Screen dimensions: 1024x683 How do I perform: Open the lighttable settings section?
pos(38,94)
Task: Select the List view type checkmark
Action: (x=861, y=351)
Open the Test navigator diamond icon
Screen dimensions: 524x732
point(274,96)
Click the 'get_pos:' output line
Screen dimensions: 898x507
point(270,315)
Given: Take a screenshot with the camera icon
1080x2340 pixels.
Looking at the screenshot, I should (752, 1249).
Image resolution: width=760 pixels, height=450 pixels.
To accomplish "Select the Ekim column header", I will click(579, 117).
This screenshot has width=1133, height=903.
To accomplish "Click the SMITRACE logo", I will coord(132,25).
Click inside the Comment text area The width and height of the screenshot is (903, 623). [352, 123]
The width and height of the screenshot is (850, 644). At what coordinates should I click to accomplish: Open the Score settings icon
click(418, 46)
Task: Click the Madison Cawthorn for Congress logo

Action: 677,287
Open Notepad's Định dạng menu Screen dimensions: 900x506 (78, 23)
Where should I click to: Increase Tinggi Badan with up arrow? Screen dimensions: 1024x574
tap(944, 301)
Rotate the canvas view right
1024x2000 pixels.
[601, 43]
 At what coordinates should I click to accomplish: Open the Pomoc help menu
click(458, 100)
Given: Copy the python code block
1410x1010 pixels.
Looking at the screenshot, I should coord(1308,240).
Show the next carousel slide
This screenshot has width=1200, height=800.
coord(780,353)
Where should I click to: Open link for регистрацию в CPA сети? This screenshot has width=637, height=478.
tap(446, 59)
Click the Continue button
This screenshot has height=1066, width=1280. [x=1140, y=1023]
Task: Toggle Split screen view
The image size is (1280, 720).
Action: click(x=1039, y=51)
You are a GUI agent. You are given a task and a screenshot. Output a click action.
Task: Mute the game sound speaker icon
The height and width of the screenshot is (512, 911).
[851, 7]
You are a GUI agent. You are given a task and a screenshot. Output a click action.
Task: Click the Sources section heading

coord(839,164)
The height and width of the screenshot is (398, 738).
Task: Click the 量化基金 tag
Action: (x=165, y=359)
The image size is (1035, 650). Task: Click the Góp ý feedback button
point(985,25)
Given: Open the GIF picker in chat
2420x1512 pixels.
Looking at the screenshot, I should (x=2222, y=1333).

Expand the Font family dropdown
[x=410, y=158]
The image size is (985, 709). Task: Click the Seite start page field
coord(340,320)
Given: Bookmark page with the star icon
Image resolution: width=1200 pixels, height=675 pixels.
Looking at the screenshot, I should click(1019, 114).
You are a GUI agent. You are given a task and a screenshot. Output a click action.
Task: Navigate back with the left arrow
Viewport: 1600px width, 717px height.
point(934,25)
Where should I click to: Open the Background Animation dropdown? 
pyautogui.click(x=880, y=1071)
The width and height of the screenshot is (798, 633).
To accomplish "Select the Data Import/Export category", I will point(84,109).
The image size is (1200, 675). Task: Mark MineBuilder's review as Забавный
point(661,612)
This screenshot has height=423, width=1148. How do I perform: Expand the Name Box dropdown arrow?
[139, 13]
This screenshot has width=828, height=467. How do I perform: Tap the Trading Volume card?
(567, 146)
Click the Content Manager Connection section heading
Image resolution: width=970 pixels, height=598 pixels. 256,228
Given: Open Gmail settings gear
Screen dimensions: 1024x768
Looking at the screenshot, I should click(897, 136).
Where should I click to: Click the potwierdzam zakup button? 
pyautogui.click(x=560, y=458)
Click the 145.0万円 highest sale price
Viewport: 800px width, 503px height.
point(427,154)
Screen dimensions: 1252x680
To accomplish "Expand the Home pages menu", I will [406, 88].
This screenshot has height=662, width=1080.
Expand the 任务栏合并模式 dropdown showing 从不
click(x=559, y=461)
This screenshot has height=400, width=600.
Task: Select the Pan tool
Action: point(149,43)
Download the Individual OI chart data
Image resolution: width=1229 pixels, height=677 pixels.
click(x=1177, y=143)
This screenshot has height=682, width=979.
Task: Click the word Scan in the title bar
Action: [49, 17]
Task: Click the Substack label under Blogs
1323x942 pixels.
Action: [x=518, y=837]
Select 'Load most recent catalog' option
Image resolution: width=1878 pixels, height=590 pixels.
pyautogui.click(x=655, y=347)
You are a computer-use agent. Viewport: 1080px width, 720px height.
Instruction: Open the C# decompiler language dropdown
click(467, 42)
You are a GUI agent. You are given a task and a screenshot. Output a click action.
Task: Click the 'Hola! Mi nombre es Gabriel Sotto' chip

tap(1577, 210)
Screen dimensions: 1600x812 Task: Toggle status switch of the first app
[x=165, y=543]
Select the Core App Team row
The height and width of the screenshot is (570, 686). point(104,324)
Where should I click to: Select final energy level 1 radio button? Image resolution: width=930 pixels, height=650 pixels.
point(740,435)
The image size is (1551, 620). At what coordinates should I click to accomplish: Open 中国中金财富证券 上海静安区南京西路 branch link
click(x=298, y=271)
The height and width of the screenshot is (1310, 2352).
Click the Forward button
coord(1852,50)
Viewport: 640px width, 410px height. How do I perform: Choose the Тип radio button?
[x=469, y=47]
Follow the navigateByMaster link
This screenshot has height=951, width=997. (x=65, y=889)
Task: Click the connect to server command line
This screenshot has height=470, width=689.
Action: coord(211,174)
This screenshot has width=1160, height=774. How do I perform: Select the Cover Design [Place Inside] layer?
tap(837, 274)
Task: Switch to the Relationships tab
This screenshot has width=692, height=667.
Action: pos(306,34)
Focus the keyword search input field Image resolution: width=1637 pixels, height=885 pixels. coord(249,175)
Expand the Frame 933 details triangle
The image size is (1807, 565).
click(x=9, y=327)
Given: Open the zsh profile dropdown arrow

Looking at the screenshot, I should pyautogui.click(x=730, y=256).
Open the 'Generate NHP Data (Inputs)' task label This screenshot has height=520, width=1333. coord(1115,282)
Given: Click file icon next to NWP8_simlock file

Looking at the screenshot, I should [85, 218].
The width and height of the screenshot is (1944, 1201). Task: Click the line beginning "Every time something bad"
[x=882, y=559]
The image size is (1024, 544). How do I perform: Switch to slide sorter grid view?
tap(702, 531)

- - - -

TASK BRIEF: Only the lines above starting with the one with "Given: Open Gmail settings gear" and going through the one with "Download the Individual OI chart data" are to be copied, word for word and with both ends kept.

TASK SOLUTION:
Given: Open Gmail settings gear
Screen dimensions: 1024x768
Looking at the screenshot, I should click(897, 136).
Where should I click to: Click the potwierdzam zakup button? 
pyautogui.click(x=560, y=458)
Click the 145.0万円 highest sale price
Viewport: 800px width, 503px height.
point(427,154)
Screen dimensions: 1252x680
To accomplish "Expand the Home pages menu", I will [406, 88].
This screenshot has height=662, width=1080.
Expand the 任务栏合并模式 dropdown showing 从不
click(x=559, y=461)
This screenshot has height=400, width=600.
Task: Select the Pan tool
Action: point(149,43)
Download the Individual OI chart data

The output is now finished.